Document Type : Original Article

Authors

1 Department of Microbiology and Virology, Faculty of Medicine, Mazandaran University of Medical Sciences, Sari, Iran

2 Antimicrobial Resistance Research Center, Communicable Diseases Institute, Mazandaran University of Medical Sciences, Sari, Iran

10.4103/iahs.iahs_173_21

Abstract

Aims: 
Klebsiella pneumoniae is an important cause of nosocomial infections. The present study sought to detect resistance status and the frequency of multidrug-resistant (MDR), extensively drug-resistant (XDR), and pandrug-resistant (PDR) K. pneumoniae strains isolated from hospitalized patients.
Materials and Methods: 
Confirmation of K. pneumoniae isolates was performed by polymerase chain reaction (PCR) for rpoB fragment. Drug susceptibility was done by disk diffusion method based on the Clinical and Laboratory Standards Institute. According to the susceptibility pattern, the strains were categorized as MDR, XDR, and PDR.
Results: 
On the basis of PCR results, rpoB gene was identified in all 100 K. pneumoniae isolates. Most K. pneumoniae strains showed a high percentage of resistance against ampicillin-sulbactam (93%).
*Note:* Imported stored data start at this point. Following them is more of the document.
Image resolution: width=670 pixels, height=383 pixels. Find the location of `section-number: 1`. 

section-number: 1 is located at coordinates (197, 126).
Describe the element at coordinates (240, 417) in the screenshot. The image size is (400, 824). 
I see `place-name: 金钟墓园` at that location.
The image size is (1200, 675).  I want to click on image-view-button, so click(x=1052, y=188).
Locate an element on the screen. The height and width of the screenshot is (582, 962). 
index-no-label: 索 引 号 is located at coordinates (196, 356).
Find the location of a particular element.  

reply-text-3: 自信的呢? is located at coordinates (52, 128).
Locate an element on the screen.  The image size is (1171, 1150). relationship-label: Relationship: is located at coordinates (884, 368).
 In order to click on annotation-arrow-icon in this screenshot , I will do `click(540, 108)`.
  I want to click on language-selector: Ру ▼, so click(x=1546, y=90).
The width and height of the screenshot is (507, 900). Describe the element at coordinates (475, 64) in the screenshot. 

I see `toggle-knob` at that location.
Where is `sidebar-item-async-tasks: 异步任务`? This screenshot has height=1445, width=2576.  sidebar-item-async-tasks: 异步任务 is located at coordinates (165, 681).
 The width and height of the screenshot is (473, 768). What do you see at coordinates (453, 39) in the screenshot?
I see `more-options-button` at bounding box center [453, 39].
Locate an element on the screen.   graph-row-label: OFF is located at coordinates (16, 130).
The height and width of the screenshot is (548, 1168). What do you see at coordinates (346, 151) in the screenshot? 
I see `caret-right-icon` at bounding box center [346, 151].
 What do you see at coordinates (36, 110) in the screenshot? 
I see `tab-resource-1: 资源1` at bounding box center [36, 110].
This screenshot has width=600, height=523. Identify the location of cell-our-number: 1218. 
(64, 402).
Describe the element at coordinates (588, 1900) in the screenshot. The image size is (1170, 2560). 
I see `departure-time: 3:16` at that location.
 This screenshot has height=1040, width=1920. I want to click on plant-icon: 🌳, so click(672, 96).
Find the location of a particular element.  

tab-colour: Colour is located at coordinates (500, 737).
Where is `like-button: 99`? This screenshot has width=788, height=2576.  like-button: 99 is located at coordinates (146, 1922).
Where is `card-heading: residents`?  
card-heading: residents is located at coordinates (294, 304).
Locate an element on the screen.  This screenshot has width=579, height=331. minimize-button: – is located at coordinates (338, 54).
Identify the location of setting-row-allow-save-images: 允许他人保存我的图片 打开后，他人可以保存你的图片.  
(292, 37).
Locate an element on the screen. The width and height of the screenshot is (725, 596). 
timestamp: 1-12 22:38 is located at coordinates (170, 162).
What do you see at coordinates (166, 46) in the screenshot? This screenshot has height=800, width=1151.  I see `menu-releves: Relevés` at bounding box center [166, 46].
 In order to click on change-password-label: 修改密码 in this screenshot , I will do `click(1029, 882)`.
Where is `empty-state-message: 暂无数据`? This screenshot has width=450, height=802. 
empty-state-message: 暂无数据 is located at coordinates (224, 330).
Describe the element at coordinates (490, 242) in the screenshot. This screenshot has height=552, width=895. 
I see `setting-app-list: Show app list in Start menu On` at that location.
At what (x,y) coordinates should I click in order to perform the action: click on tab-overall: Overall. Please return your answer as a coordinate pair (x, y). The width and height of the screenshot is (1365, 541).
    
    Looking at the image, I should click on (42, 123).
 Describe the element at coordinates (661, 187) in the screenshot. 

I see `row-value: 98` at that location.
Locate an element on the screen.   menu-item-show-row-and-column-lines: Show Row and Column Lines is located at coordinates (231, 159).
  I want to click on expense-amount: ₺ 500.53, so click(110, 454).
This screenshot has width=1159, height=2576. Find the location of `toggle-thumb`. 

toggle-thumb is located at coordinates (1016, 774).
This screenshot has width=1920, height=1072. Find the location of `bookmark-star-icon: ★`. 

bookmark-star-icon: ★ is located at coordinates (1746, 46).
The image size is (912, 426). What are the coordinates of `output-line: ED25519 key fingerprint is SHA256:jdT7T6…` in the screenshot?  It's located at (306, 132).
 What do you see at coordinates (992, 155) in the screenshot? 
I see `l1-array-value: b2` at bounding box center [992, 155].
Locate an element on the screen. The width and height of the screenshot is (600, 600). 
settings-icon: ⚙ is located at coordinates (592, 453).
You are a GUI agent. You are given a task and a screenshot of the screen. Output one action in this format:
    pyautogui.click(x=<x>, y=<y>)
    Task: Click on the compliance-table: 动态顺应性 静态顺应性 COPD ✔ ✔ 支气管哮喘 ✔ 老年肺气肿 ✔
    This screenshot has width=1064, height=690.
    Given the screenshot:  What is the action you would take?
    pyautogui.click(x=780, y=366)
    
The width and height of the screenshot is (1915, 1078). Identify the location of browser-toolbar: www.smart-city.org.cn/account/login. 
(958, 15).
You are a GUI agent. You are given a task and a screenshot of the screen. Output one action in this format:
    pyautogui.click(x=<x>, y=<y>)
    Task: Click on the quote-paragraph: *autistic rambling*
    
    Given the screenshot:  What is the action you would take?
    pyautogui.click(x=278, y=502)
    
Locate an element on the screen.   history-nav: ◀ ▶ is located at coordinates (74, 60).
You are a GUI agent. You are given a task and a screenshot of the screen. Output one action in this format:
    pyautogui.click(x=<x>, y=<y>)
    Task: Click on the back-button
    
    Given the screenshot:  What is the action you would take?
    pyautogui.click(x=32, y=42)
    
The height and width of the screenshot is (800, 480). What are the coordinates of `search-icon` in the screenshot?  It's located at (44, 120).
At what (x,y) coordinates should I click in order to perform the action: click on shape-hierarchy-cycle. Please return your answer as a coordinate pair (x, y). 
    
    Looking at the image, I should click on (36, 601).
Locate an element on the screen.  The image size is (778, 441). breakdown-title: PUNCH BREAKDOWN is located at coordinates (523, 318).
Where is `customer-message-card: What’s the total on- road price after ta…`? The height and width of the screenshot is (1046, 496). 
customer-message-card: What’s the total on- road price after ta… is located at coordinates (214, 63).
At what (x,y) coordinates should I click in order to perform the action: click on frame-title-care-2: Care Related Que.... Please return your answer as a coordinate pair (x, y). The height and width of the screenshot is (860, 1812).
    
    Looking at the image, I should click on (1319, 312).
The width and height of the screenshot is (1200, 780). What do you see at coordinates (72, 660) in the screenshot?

On the other hand, tigecycline and fosfomycin were active against 100% and 90% isolates, respectively. The multiple resistance analysis of the strains showed that 58% and 13% of isolates were identified as MDR and XDR, respectively. Overall, no PDR isolate was detected in any tested strains.
Conclusion: 
Our results demonstrated that the vast majority of K. pneumoniae strains indicated the MDR phenotype including a high resistance rate to common antibiotics. Therefore, it is suggested to implement antimicrobial susceptibility testing before prescribing, to assist in selecting the most effective agents within the antimicrobial categories for the treatment of infections with multiple antibiotic-resistant K. pneumoniae strains in hospitalized patients.